The Valuation Conundrum: P/E Ratio vs. P/S Ratio

Did you buy a stock with low P/S ratio and make a loss? Most investors fall prey to the valuation conundrum. Here’s how to read these ratios.

“Price is what you pay; value is what you get.” It’s a lesson Warren Buffett learned from Ben Graham. But there is more to this sentence than you think. Most often, new investors confuse value stocks with those whose stock prices have fallen significantly or are oversold. While these measures help shortlist value stocks, price-to-earnings (P/E) and price-to-sales (P/S) ratios are other parametres to identify undervalued stocks. 

In this article, I will solve the valuation conundrum of the P/E or P/S. 

The valuation conundrum 

As an equity shareholder, look at a stock like a business owner, and everything will fall into place. As a business owner, if you were to earn $1 million in profit, you could 

  • Either sell 5,000 products for a net profit of $200/product; or 
  • Sell 200 products for a net profit of $5,000/product. 

When does the P/S valuation matter? 

The first point above is the business of volume, where sales matter more than profit. In that business, you need to look at the P/S ratio. Some volume-driven businesses are retailers like Loblaw and software-as-a-service companies like Lightspeed Commerce (TSX:LSPD)(NYSE:LSPD).

Loblaw and Lightspeed have P/S ratios of 0.71 and 5.72, respectively. The huge difference is because of their size. Loblaw is already a market leader in grocery and has a revenue growth rate of around 2%. Lightspeed is a fast-growing omnichannel commerce platform with a revenue-growth rate of over 100%. Excluding acquisitions, it had average organic revenue growth of 51%, and it expects this rate to slow to 35% in the next five years. A 5.72 P/S ratio is cheap for a 35% revenue growth rate company. It is also below Shopify’s P/S ratio of 8.6. 

As these companies become market leaders, their P/S ratio falls, and their P/E ratio grows. Because once these companies achieve the sales threshold, they tend to become profitable. I will elaborate. In the first scenario, the company aims to earn $1 million by focusing on the 5,000 sales volume. The secondary focus is profit. The company aims to increase profit per sale to $200 or more.

Lightspeed Commerce and Shopify are value stocks based on the P/S ratio. These stocks are not capital-intensive and don’t have a huge debt burden, allowing them to scale. Their P/E ratios matter when they become large-cap stocks with market share and limited revenue growth. 

When does the P/E valuation matter? 

The second scenario focuses on reaching the $1 million target through higher profits.
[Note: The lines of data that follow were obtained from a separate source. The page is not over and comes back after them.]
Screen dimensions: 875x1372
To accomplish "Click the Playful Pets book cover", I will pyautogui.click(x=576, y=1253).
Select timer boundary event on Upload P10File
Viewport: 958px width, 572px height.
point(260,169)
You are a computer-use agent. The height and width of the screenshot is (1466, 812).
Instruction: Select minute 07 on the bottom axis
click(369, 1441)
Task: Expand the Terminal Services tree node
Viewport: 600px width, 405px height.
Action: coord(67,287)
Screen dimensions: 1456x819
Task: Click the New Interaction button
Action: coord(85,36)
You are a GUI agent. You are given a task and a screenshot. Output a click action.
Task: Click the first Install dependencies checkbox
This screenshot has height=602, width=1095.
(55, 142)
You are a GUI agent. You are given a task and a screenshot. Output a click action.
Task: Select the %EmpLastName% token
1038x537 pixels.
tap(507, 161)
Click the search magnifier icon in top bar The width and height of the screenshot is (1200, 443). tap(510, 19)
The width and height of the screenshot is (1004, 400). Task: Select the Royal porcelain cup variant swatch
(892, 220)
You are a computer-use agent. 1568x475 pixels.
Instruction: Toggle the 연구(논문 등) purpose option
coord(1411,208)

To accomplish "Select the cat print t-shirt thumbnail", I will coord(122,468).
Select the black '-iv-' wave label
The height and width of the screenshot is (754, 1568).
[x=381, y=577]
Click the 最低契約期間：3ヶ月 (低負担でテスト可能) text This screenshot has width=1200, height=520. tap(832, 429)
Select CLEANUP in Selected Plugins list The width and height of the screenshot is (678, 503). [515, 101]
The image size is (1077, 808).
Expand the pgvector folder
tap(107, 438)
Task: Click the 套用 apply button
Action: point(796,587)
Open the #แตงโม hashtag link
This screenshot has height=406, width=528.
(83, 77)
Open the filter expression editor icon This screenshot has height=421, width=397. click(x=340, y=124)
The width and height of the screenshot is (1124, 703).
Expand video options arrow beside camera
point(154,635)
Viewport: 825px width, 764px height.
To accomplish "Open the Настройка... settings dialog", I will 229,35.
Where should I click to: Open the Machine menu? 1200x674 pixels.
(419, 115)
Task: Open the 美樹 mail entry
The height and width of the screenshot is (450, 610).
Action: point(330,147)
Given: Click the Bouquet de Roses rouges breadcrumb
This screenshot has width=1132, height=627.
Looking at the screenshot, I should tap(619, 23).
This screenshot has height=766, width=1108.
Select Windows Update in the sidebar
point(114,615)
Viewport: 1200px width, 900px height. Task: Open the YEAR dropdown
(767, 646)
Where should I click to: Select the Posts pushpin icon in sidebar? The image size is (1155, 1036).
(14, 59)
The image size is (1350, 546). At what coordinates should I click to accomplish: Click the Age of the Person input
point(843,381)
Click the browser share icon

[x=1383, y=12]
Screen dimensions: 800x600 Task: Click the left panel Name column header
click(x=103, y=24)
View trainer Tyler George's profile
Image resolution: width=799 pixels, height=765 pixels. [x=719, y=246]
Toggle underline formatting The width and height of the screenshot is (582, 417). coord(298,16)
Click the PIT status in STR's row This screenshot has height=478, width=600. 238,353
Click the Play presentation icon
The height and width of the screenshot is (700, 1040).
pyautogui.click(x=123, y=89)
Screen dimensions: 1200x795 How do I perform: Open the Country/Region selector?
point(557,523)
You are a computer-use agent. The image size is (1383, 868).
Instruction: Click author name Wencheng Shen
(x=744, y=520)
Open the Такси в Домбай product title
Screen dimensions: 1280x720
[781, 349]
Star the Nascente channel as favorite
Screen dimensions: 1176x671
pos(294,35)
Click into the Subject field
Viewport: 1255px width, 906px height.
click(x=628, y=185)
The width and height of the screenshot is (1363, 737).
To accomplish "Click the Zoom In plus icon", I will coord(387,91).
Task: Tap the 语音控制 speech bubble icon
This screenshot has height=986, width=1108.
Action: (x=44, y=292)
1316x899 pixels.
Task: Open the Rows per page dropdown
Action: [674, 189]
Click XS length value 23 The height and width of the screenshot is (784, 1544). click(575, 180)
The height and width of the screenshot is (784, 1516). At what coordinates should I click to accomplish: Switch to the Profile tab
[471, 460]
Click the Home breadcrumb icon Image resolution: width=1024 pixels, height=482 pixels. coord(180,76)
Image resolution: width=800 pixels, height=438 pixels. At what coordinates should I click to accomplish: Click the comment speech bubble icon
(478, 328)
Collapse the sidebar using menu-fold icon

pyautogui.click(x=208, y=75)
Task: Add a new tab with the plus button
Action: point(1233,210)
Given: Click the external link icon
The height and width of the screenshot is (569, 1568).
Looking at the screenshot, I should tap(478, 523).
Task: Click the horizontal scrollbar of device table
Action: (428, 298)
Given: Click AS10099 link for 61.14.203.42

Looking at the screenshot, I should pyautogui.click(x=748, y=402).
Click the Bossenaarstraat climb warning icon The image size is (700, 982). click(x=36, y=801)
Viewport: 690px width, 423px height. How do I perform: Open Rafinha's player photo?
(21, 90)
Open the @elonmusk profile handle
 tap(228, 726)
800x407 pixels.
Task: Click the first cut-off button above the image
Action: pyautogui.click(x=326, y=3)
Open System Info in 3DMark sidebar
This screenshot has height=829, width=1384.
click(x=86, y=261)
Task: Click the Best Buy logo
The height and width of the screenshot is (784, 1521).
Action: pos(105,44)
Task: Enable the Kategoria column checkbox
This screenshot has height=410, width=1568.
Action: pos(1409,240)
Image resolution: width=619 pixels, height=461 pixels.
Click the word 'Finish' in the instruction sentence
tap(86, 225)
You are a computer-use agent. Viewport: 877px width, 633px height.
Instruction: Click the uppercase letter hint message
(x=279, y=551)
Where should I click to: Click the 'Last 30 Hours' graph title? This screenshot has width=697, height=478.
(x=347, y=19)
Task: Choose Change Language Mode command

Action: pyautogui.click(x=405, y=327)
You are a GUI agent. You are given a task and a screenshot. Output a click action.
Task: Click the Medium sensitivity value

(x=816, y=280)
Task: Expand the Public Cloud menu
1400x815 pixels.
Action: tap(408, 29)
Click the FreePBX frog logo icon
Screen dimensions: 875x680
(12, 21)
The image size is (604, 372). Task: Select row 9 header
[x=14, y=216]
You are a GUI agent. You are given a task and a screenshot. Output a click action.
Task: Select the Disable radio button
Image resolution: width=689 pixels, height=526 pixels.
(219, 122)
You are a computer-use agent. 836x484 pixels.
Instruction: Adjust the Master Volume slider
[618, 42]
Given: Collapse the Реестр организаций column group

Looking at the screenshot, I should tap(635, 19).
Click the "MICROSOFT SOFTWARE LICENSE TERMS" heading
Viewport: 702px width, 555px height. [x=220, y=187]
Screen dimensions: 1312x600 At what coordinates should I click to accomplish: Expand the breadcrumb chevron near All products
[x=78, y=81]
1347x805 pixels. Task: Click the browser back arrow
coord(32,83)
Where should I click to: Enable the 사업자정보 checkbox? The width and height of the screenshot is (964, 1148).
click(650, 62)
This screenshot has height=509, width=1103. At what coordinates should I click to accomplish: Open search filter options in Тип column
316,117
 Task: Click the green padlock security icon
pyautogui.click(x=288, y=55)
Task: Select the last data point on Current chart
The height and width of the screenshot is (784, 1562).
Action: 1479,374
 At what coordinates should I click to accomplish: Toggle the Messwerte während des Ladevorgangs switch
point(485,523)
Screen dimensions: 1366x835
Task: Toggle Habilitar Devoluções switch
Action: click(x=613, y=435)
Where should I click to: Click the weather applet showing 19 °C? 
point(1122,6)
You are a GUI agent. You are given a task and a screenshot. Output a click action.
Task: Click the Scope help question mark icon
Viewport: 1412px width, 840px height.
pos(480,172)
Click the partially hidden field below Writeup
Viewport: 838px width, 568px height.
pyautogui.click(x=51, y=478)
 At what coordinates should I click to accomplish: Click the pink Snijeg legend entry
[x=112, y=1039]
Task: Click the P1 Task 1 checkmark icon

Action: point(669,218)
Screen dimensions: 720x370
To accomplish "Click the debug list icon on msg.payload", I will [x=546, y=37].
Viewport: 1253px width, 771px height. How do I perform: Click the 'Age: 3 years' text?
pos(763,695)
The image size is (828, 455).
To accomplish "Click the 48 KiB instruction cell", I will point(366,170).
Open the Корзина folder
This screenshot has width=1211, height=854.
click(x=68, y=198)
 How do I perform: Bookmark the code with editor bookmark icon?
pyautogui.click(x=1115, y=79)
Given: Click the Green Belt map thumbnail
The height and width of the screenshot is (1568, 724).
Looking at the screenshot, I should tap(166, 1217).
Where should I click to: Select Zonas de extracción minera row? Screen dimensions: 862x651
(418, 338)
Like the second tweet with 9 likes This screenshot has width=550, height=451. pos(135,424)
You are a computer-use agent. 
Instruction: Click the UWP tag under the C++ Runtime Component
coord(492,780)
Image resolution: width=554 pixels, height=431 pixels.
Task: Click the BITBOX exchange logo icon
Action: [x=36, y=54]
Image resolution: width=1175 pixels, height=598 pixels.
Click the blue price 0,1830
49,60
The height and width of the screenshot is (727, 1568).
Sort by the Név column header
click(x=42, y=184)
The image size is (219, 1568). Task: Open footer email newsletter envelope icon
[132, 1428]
That is where the P/E ratio matters the most. For instance, Descartes Systems (TSX:DSG)(NASDAQ:DSGX) and Magna International (TSX:MG)(NYSE:MGA) have large companies, as their clients and securing these clients take longer. But once these clients come on board, they sign long-term contracts and generate significant profit. Hence, their net income grows faster than revenue. 

Descartes and Magna have trailing P/E ratios of 58.3 and 13.5, respectively. Descartes’s net income surged 26%, while its sales surged 18% in the first quarter. Magna’s EPS fell 40%, while its sales fell 5% in the first quarter. This growth is reflected in the ratio. Descartes’s ratio states that for $80 per share price, you are getting the value of 1/58th the current EPS. This value will reflect in the long term, as you get access to all future EPS and dividends the company pays till you sell the stock. 

Still, the two stocks are undervalued as their sales growth slowed. If sales grow, their EPS will grow faster, making the current stock price look like a bargain. Descartes’s valuation looks like a bargain compared to its peer Kinaxis’s P/E ratio of 212. 

Beyond the P/E and P/S ratios 

When determining which stock to buy, you should look at other factors, like the news, the company’s business, the growth outlook, and the macro environment. The P/E and P/S ratios only tell you if the stock price is inflated or cheap depending on current fundamentals.

The Motley Fool has positions in and recommends Shopify. Fool contributor Puja Tayal has no position in any of the stocks mentioned. The Motley Fool recommends DESCARTES SYS, KINAXIS INC, Lightspeed Commerce, and Magna Int’l.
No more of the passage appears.